Federal Rule of Appellate Procedure 38 is made applicable to bankruptcy appeals pursuant to Federal Rule of Bankruptcy Procedure 8020, which provides that district courts have the authority to award damages or double costs for frivolous appeals. See Marino v. Classic Auto Refinishing, Inc., 234 B.R. 767, 770 (B.A.P. 9th Cir. 1999); see also Fed. R. Bank. P. 8020 ("If a district court... determines that an appeal from an order, judgment, or decree of a bankruptcy judge is frivolous, it may, after a separately filed motion... and reasonable opportunity to respond, award just damages and single or double costs to the appellee."). In the Ninth Circuit, an appeal is frivolous if it is one in which, "the results are obvious, or the arguments of error are wholly without merit." George v. City of Morro Bay, 322 F.3d 586, 588 (9th Cir. 2003) (quotation omitted). An appeal that raises "totally meritless arguments which have repeatedly been rejected" may be characterized as frivolous. Nunley v. Commissioner, 758 F.2d 372, 373 (9th Cir. 1985) (awarding attorney fees and double costs when "[t]he Supreme Court and this circuit have previously rejected all the arguments [appellant] raises.").

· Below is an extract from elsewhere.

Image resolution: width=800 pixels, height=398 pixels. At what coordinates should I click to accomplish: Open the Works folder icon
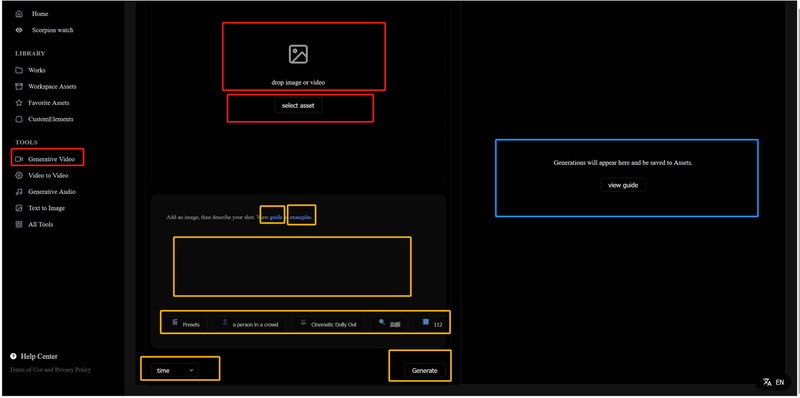19,70
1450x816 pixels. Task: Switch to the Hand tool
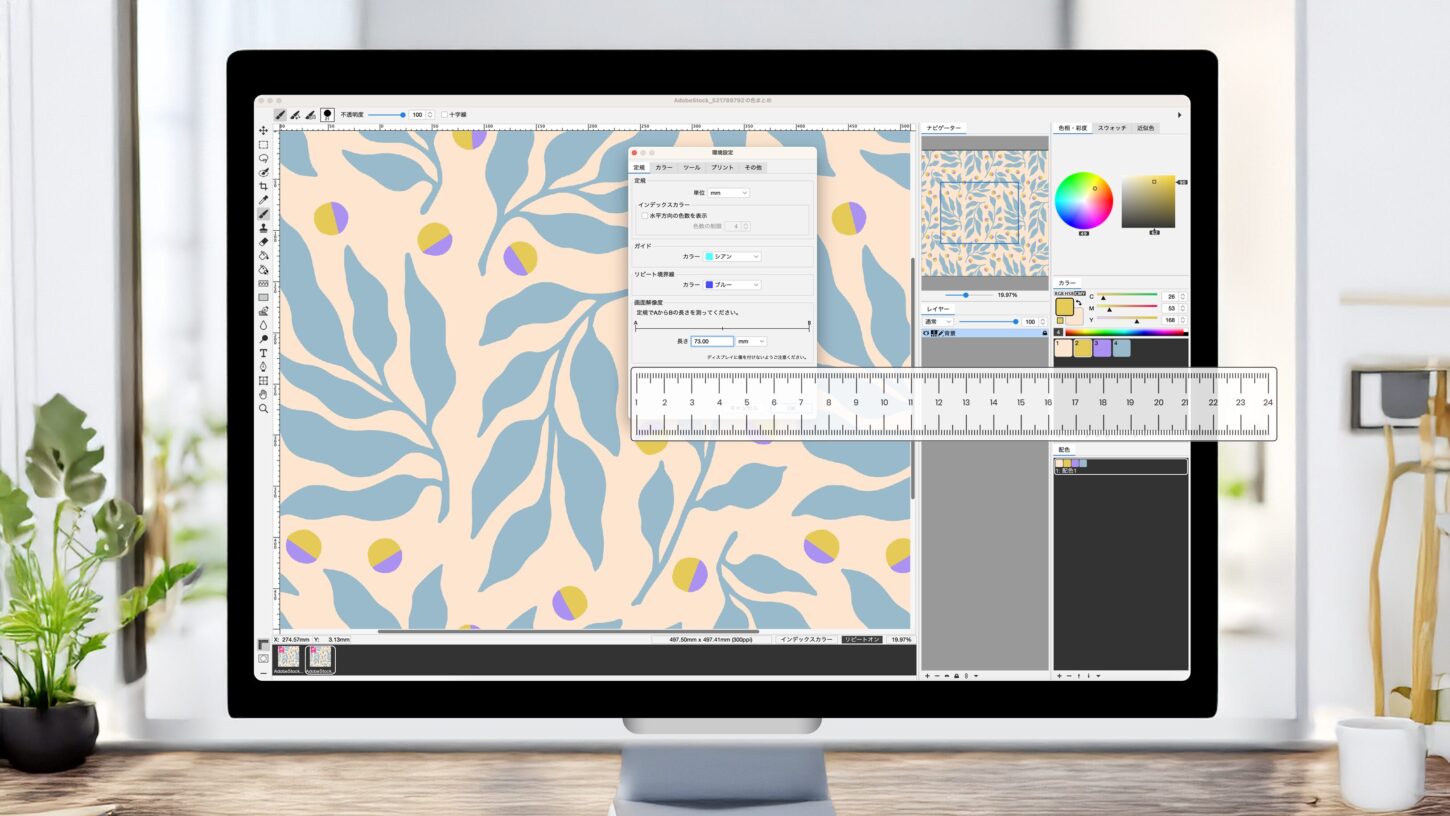(x=263, y=394)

Neither the Supreme Court nor the Court of Appeals for the Ninth Circuit has decided the issues raised by DACA's appeal. In dismissing the appeal as moot, this Court agreed with the reasoning of In re Nashville Senior Living, LLC, 620 F.3d 584 (6th Cir. 2010), and did not agree with the reasoning of Clear Channel Outdoor, Inc. v. Knupfer, 391 B.R. 25 (B.A.P. 9th Cir. 2008). Neither opinion was binding precedent upon this Court, and neither case has been overruled. After considering the arguments of the parties and the record in this case, the Court finds that DACA's appeal was not "wholly without merit" or otherwise frivolous. George, 322 F.3d at 588.
IT IS HEREBY ORDERED that the Motion for Attorneys' Fees is DENIED. (ECF No. 29).